» EXERCISE DATA:

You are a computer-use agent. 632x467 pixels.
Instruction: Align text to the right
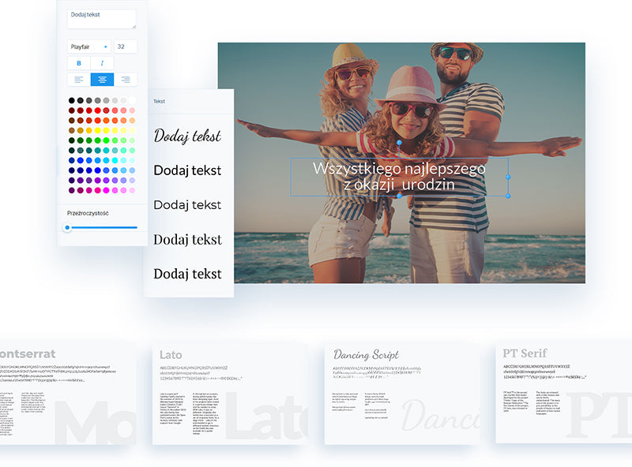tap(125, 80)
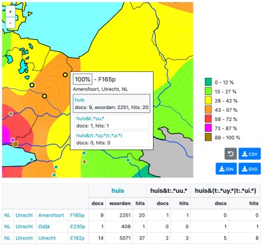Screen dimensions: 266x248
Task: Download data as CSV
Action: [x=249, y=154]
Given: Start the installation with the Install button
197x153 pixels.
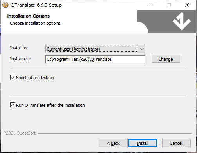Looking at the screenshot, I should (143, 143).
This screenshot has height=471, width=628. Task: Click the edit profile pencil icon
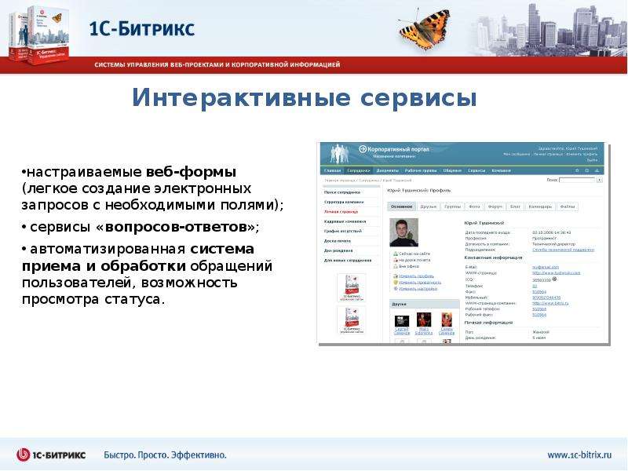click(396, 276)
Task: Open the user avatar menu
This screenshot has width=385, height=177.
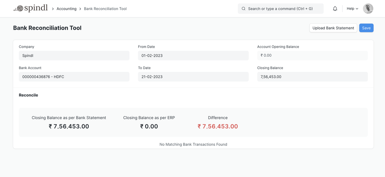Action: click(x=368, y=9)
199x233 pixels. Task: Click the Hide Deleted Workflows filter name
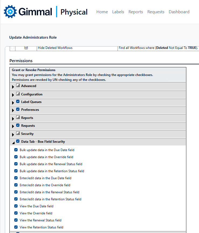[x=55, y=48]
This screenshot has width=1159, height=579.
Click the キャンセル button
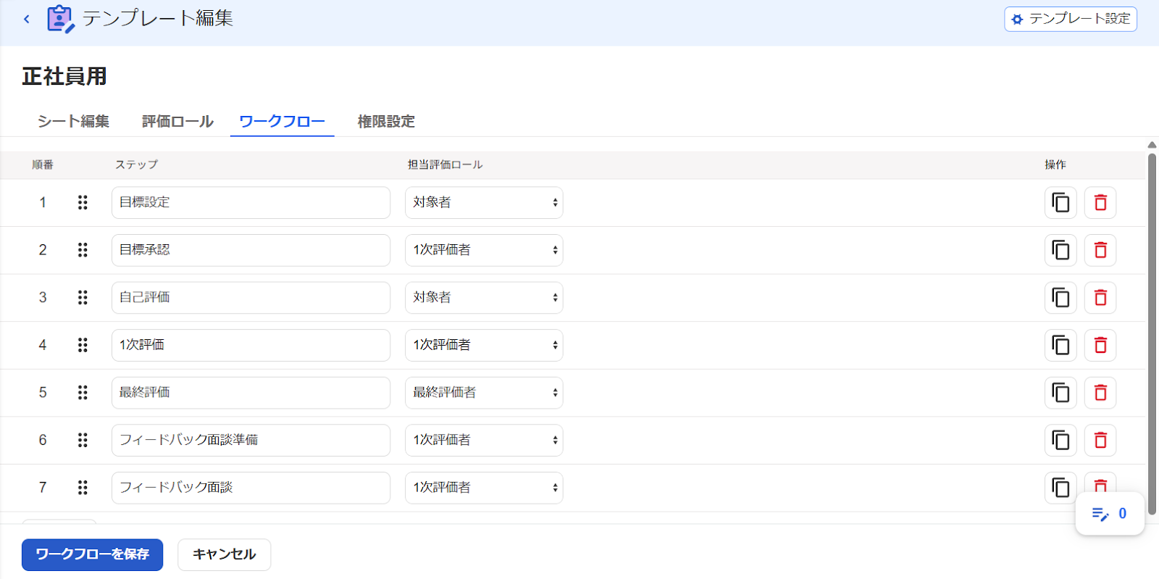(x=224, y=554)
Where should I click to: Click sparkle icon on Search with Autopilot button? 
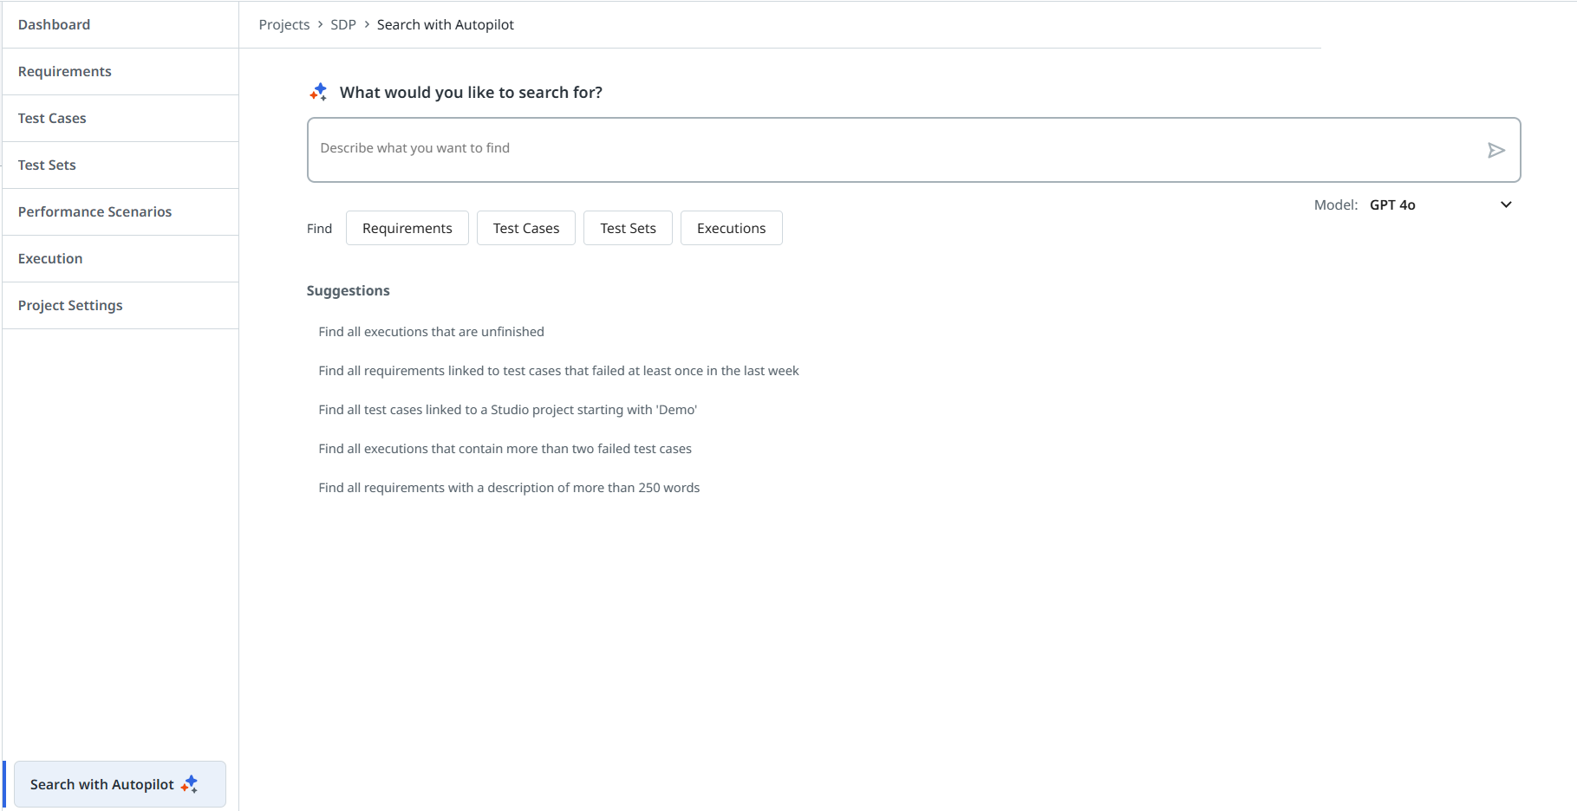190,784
--
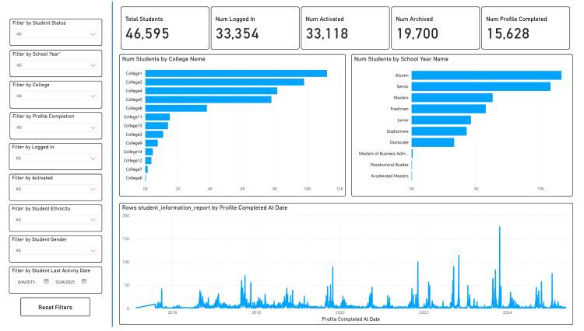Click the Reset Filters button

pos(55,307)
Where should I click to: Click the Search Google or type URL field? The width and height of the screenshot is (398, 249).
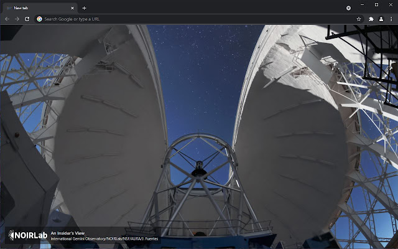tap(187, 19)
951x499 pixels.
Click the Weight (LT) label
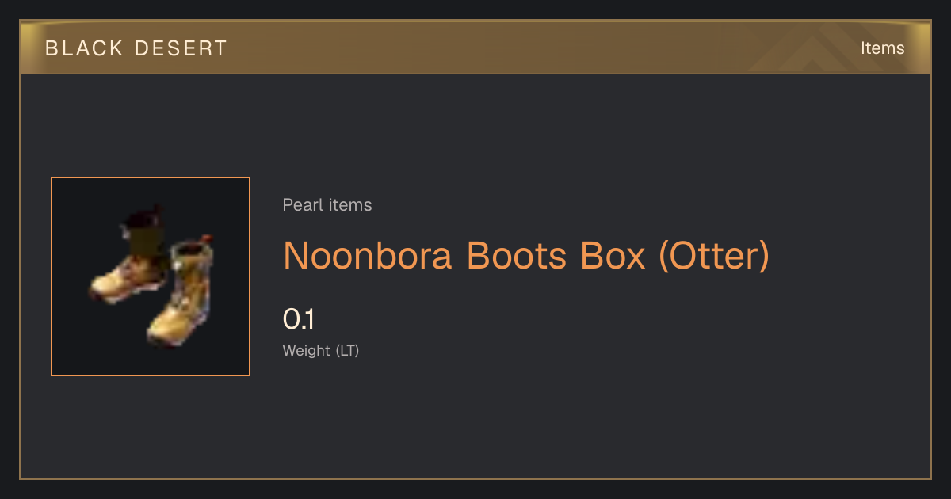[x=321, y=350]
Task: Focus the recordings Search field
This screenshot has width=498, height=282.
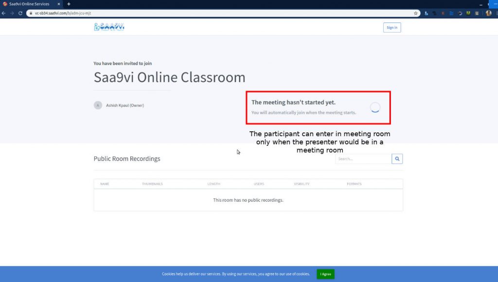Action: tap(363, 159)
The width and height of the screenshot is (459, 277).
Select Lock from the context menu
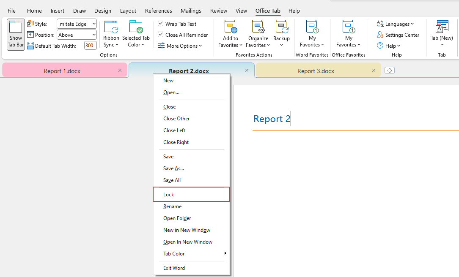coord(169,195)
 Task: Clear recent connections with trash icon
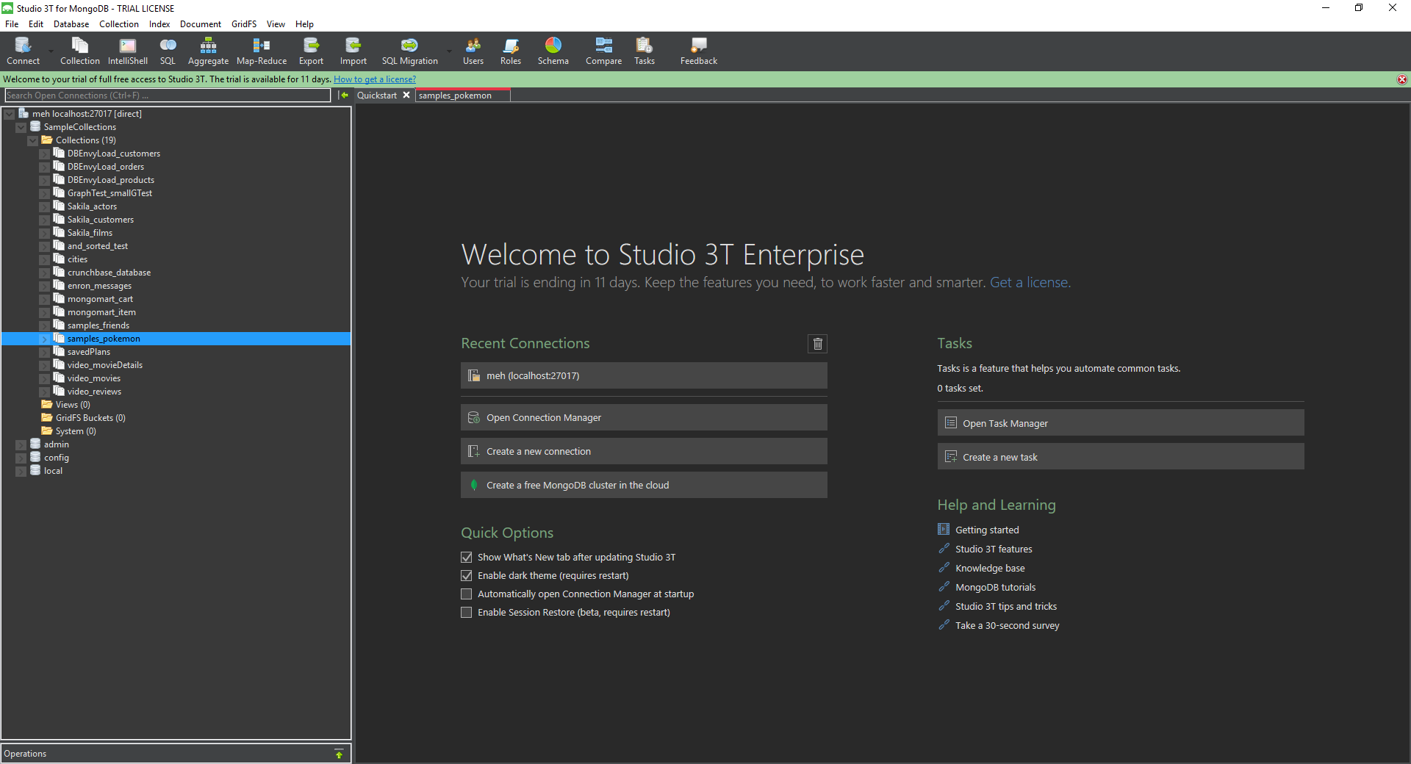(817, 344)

» INSTRUCTIONS TO FOLLOW: Could you write out exactly the lines of the data above that run from the one holding "You are a computer-use agent. 632x467 pixels." to the one holding "Given: Start the", with both ends in and all pictures out?

» ANSWER BOX:
You are a computer-use agent. 632x467 pixels.
Instruction: Align text to the right
tap(125, 80)
Screen dimensions: 266x248
Task: Download data as CSV
Action: [x=249, y=154]
Given: Start the installation with the Install button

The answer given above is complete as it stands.